*EXTRAIT DU DOCUMENT*
═══
Lors du Forum économique mondial qui s'est tenu à Davos, le Premier ministre canadien Mark Carney a lancé un message fort et clair, sans jamais mentionner Donald Trump, en appelant les États à s'unir face aux menaces des grandes puissances. Les analyses provenant d'experts et de médias nord-américains soulignent un tournant audacieux de la part d'Ottawa.
"Jamais un Premier ministre canadien n’avait précédemment formulé des critiques aussi explicites," rapporte La Presse. Carney a profité de cette tribune pour exprimer son inquiétude face à ce qu'il désigne comme "la fin du système international basé sur les règles". Il met en avant les dangers que représentent les grandes puissances qui exploitent l’intégration économique comme moyen de pression, et rappelle : "Si vous n'êtes pas à la table, vous êtes au menu."
═══
*ENTRÉES EXTRAITES*
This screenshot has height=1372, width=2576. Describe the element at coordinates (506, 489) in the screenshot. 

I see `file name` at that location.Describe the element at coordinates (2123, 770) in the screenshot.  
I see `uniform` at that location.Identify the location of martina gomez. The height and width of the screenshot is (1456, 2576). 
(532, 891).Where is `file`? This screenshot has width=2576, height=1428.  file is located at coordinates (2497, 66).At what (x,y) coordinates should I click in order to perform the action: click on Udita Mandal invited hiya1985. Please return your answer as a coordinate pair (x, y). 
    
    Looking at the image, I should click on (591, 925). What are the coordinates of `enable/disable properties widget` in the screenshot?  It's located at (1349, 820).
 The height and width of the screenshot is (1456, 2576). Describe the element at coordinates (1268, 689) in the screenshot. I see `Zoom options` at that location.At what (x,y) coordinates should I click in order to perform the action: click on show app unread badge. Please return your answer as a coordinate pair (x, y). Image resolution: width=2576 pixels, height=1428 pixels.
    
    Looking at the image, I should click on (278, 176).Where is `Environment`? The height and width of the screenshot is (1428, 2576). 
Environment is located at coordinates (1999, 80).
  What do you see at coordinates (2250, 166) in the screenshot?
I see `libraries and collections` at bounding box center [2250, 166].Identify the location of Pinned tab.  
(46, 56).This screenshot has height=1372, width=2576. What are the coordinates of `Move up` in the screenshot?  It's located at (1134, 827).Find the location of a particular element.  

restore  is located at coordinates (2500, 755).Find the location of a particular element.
═══
*CONSIGNE 1*
D'après l'article sur le discours de Mark Carney à Davos, quel média affirme qu'aucun Premier ministre canadien n'avait jusque-là formulé des critiques aussi explicites ?
*CONSIGNE 2*
Reprenez l'article sur le discours de Mark Carney à Davos après sa dernière phrase et poursuivez-le.

*RÉSULTAT 1*
La Presse.

*RÉSULTAT 2*
"Carney annonce-t-il un tournant décisif pour la politique étrangère du Canada ?" questionne CBC. Derek Burney, ancien ambassadeur canadien aux États-Unis, affirme que le Premier ministre a proposé "une stratégie claire pour éviter que le Canada ne devienne totalement soumis aux caprices d’une superpuissance".
Carney, en déclarant que le monde traverse "une période de rupture, et non de transition", a esquissé une vision d'avenir, selon The Brandon Sun. Son discours a été perçu à Davos comme "un cri du cœur dans une époque chaotique", comme l’a noté Toronto Star.
Selon The Globe and Mail, son discours avertit que "les loups sont à nos portes", faisant référence à Trump comme la menace principale. National Post souligne que "Carney risque de s'attirer les foudres de Washington".
Une erreur
Du côté américain, le ton est tout aussi critique. The New York Times souligne que Carney "cherche de nouveaux alliés pour permettre à son pays de naviguer" à travers la fin de l'hégémonie américaine. Le rapprochement entre Ottawa et Pékin est scruté avec précaution, The Washington Post avertissant que "le Canada pourrait regretter de s’être rapproché de la Chine pour défier Trump."
"La ligne entre pragmatisme et naïveté est fine, et Carney risque de brouiller cette distinction."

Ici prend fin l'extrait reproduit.